In terms of leading us to AGI… GenAI alone won’t reach that. Current ROI is plateauing, and we need to start investing more somewhere else.
rpowers 1 hour ago
I keep reading comments that claim GenAI's positive traits, but this usually amounts to some toy PoC that very eerily mirrors work found in code bootcamps. You want an app that has logins and comments and upvotes? GenAI is going to look amazing setting up a non-relational db to your node backend.
sghiassy 6 hours ago
LLMs help me read code 10x faster - I’ll take the win and say thanks
anarticle 16 minutes ago
Download models you can find now and forever. The guardrails will only get worse, or models banned entirely. Whether it's because of "hurts people's health" or some other moral panic, it will kill this tech off.
gpt-oss isn't bad, but even models you cannot run are worth getting since you may be able to run them in the future.
I'm hedging against models being so nerfed they are useless. (This is unlikely, but drives are cheap and data is expensive.)
mrbluecoat 1 hour ago
> LLMs can still cannot be trusted
But can they write grammatically correct statements?
mythrwy 2 hours ago
It's going well for coding. I just knocked out a mapping project that would have been a week+ of work (with docs and stackoverflow opened in the background) in a few hours.
And yes, I do understand the code and what is happening and did have to make a couple of adjustments manually.
I don't know that reducing coding work justifies the current valuations, but I wouldn't say it's "not going all that well".
afspear 1 hour ago
Meanwhile I'm over here reducing my ADO ticket time estimates by 75%.
amw-zero 1 hour ago
I’m starting to think this take is legitimately insane.
As said in the article, a conservative estimate is that Gen AI can currently do 2.5% of all jobs in the entire economy. A technology that is really only a couple of years old. This is supposed to be _disappointing_? That’s millions of jobs _today_, in a totally nascent form.
I mean I understand skepticism, I’m not exactly in love with AI myself, but the world has literally been transformed.
robertclaus 2 hours ago
Odds this was AI generated?
[-]
- kingstnap 1 hour ago
  It's literally just four screenshots paired with this sentence.
  > Trying to orient our economy and geopolitical policy around such shoddy technology — particularly on the unproven hopes that it will dramatically improve– is a mistake.
  The screenshots are screenshots of real articles. The sentence is shorter than a typical prompt.
andy99 1 hour ago
Gary Marcus is a troll, there is no novel viewpoint he brings, he just has an anti-AI blog and keeps repeating the same tired stuff.

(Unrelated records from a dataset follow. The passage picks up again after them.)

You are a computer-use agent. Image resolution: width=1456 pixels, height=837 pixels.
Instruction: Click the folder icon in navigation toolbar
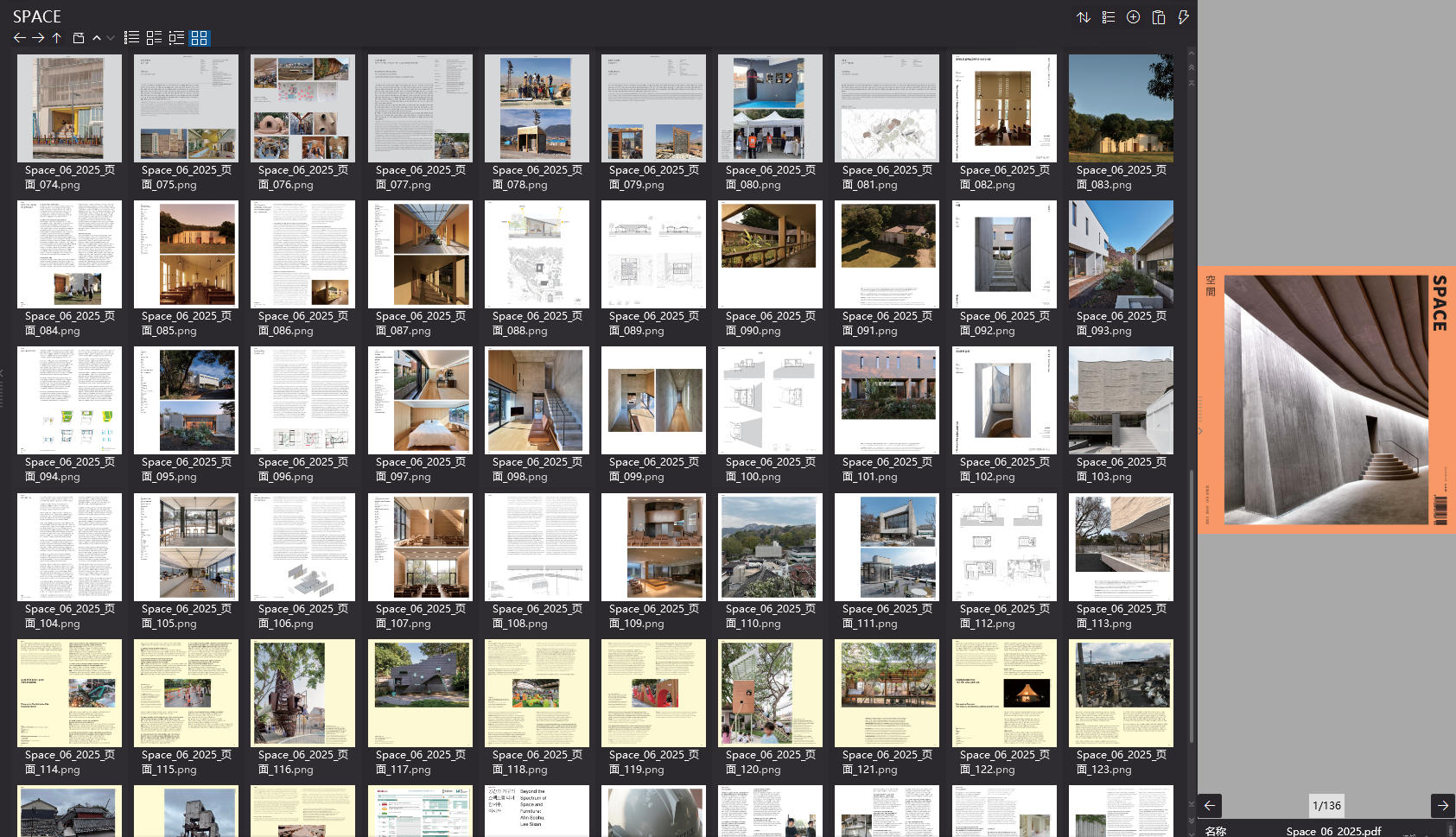[x=78, y=38]
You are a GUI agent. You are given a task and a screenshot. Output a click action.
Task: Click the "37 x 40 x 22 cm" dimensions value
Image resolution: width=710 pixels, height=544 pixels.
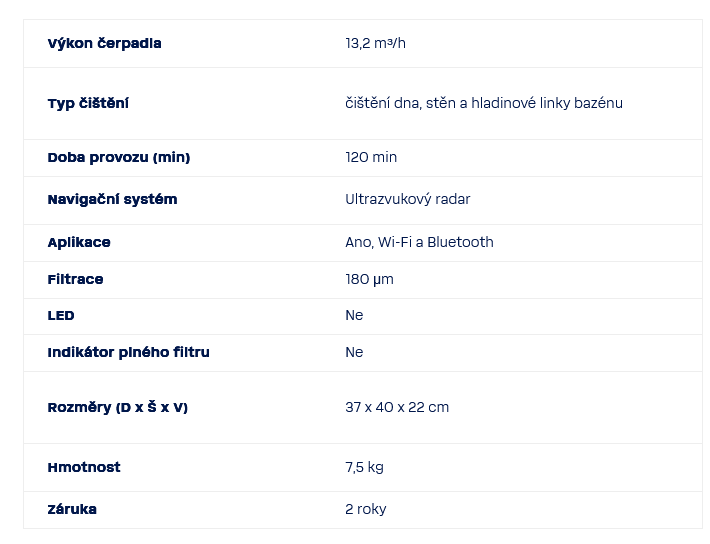pos(397,407)
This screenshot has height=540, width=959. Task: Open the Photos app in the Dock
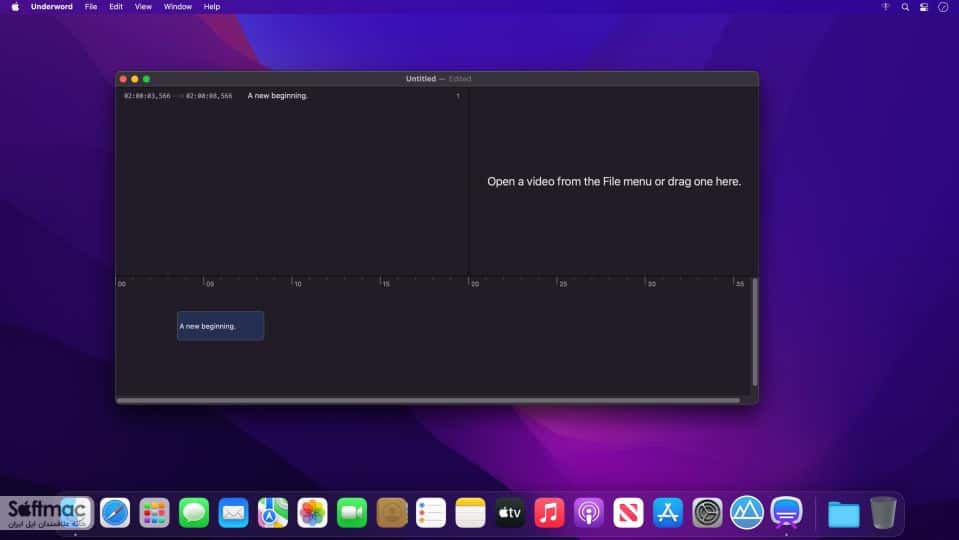[313, 512]
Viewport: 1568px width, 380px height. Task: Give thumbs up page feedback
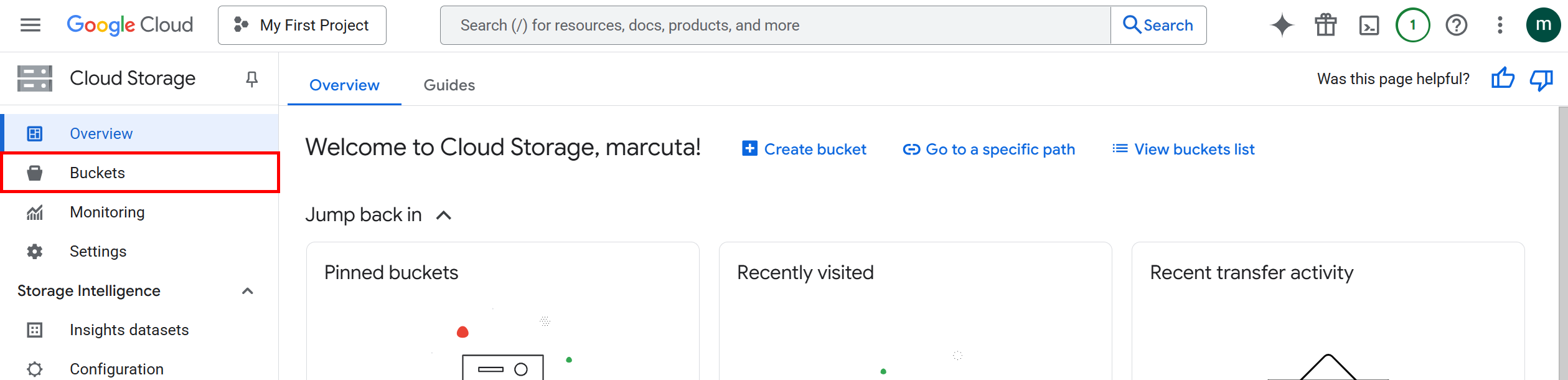pyautogui.click(x=1503, y=78)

Healthy scepticism is fine, this is not that, it’s just a crazy person yelling in the background.
Jadiiee 1 hour ago
It's more about how you use it. It should be a source of inspo. Not the end all be all.
bawolff 1 hour ago
Holy moving goal posts batman!
I hate generative AI, but its inarguable what we have now would have been considered pure magic 5 years ago.
meowface 1 hour ago
How on Earth do people keep taking Gary Marcus seriously?
[-]
- throw310822 50 minutes ago
  He's such a joke that even LLMs make fun of him. The Gemini-generated Hacker News frontpage for December 9 2035 contains an article by Gary Marcus: "AI progress is stalling": https://dosaygo-studio.github.io/hn-front-page-2035/news
- andy99 1 hour ago
  I think they haven’t heard of him, or just react to the headline. It’s hard to imagine a circle in which he isn’t a joke. Even if you agree with him, it’s the broken clock thing. Being a contrarian is easy, making correct, actionable bets is not, and he has made none.
w4yai 1 hour ago
[flagged]
segfaultex 1 hour ago
I wholeheartedly agree. Shitty companies steal art and then put out shitty products that shitty people use to spam us with slop.
The same goes for code as well.
I’ve explored Claude code/antigravity/etc, found them mostly useless, tried a more interactive approach with copilot/local models/ tried less interactive “agents”/etc. it’s largely all slop.
My coworkers who claim they’re shipping at warp speed using generative AI are almost categorically our worst developers by a mile.